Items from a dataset
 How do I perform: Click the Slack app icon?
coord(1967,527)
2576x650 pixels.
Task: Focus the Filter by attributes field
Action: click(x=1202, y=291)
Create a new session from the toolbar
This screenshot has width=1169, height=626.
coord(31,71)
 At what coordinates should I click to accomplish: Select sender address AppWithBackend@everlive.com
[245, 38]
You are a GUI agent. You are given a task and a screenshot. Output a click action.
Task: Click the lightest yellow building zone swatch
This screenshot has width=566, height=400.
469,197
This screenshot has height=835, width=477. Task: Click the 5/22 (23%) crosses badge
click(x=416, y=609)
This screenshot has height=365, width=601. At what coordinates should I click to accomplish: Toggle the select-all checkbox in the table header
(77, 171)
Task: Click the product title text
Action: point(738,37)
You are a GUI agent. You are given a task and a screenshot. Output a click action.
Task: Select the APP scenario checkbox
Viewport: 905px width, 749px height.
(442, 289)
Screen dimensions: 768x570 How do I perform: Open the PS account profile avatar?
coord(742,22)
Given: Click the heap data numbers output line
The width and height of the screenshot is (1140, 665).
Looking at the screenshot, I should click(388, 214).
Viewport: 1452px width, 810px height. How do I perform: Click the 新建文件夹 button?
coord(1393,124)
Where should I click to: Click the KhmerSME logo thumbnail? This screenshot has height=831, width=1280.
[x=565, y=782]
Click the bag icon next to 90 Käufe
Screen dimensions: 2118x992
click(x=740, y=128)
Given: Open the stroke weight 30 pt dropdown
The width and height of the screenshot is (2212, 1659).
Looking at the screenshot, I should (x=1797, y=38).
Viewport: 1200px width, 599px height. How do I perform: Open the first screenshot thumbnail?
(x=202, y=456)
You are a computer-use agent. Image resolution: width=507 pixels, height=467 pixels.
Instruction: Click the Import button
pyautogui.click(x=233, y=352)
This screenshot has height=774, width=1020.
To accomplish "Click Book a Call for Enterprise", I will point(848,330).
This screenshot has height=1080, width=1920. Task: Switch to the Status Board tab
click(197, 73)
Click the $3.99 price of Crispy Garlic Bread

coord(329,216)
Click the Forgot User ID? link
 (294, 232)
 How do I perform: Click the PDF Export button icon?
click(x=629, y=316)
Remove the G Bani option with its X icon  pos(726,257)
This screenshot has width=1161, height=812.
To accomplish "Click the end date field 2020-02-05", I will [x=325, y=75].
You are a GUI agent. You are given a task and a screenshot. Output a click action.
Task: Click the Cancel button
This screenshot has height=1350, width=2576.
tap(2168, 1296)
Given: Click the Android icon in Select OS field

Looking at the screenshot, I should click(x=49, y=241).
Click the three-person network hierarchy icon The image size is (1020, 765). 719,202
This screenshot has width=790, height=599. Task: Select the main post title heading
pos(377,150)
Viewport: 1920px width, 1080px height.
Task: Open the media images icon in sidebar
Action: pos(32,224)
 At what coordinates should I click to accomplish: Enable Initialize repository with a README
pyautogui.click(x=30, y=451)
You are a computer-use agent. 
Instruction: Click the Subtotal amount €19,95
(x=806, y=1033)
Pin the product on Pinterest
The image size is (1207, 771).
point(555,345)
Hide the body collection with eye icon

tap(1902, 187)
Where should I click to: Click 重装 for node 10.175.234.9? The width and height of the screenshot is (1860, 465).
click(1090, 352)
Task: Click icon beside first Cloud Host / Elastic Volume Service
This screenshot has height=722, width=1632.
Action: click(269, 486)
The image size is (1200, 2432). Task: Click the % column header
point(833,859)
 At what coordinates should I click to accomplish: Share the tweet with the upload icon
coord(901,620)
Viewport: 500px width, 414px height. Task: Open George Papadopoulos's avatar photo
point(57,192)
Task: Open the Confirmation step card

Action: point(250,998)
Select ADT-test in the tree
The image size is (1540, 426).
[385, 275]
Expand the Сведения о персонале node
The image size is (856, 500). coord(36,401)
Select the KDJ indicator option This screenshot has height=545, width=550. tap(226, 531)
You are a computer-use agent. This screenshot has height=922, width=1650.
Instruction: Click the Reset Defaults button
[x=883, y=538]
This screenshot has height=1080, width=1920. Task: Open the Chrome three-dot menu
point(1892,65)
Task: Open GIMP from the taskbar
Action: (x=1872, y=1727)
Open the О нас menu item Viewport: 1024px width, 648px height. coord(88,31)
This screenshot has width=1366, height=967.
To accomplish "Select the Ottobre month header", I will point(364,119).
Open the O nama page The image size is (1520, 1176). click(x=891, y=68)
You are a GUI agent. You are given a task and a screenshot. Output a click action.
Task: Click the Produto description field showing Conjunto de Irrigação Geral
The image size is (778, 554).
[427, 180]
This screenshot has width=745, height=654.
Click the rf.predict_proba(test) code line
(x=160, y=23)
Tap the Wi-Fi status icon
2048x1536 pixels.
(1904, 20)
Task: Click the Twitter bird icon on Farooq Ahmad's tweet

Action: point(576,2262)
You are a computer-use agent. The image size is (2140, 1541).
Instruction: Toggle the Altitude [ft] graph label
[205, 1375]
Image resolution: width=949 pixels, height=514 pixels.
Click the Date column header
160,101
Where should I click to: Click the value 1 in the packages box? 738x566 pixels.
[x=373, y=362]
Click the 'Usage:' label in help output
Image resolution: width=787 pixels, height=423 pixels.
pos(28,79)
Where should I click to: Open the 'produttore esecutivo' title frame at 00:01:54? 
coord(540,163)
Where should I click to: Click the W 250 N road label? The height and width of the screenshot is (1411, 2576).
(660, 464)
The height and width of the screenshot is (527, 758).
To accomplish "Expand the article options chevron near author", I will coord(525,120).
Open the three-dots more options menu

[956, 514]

◆ Exercise task:
Switch "Import" to "Export" in the data, starting with the line with "Viewport: 1200px width, 599px" and going on through the line with "pyautogui.click(x=233, y=352)". Give back only those lines, with nothing else changed.

◆ Completed exercise:
Viewport: 1200px width, 599px height. How do I perform: Open the first screenshot thumbnail?
(x=202, y=456)
You are a computer-use agent. Image resolution: width=507 pixels, height=467 pixels.
Instruction: Click the Export button
pyautogui.click(x=233, y=352)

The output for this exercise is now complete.